§ TASK DIRECTIONS: Restate word for word the entries below, starting with the line with "Where should I" and continuing through the line with "Given: Click the". Include both of those lines and no others.

§ ENTRIES PROVIDED:
——

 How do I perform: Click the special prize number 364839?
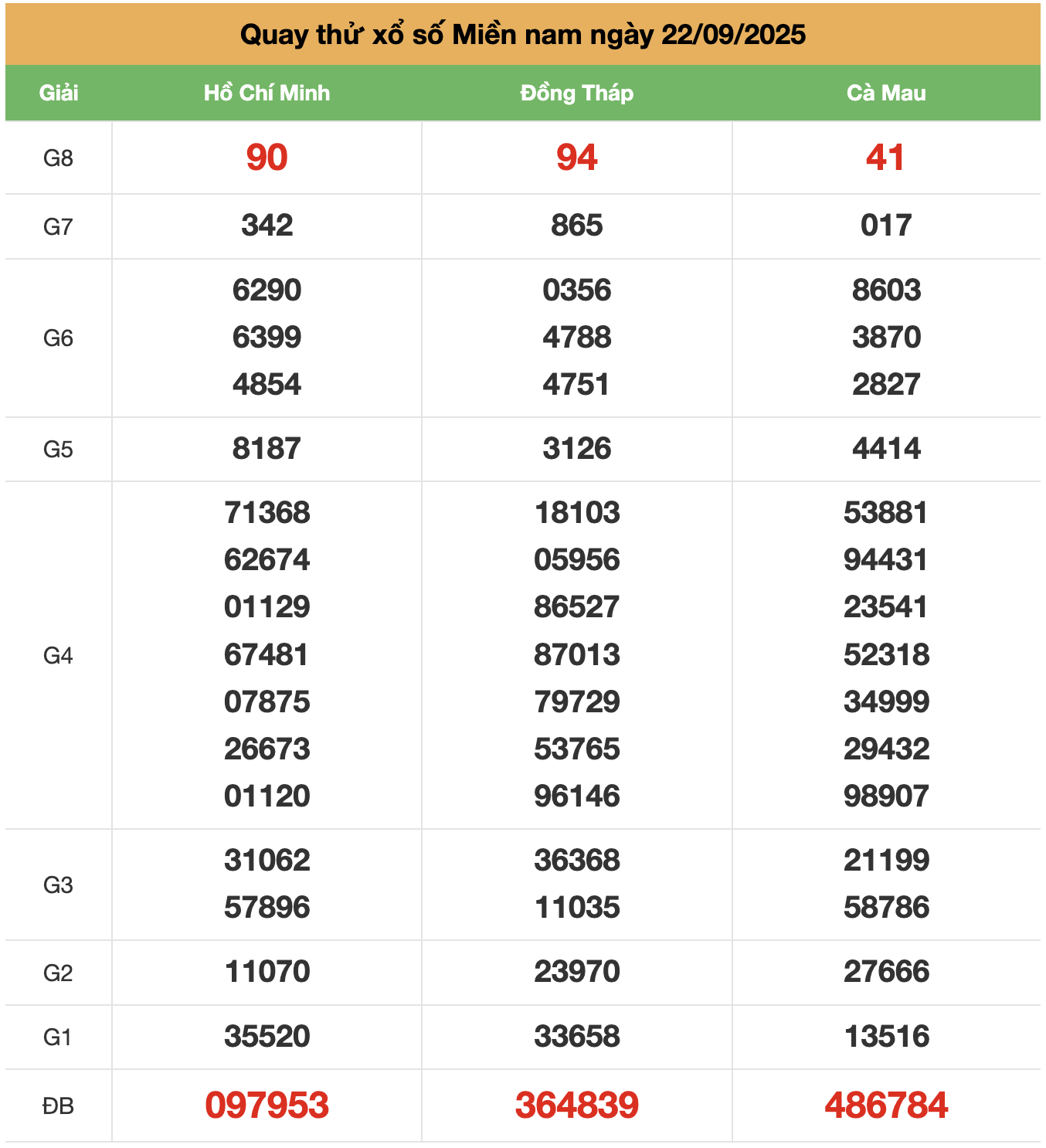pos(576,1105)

——

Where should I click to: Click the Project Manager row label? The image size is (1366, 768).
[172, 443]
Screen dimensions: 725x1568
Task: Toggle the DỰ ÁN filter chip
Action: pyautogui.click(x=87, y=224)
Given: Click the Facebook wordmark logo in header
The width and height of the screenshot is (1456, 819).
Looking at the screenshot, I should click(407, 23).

——

§ REPLY TO THE TASK:
Where should I click to: Click the Project Manager row label? The image size is (1366, 768).
[172, 443]
Screen dimensions: 725x1568
Task: Toggle the DỰ ÁN filter chip
Action: pyautogui.click(x=87, y=224)
Given: Click the Facebook wordmark logo in header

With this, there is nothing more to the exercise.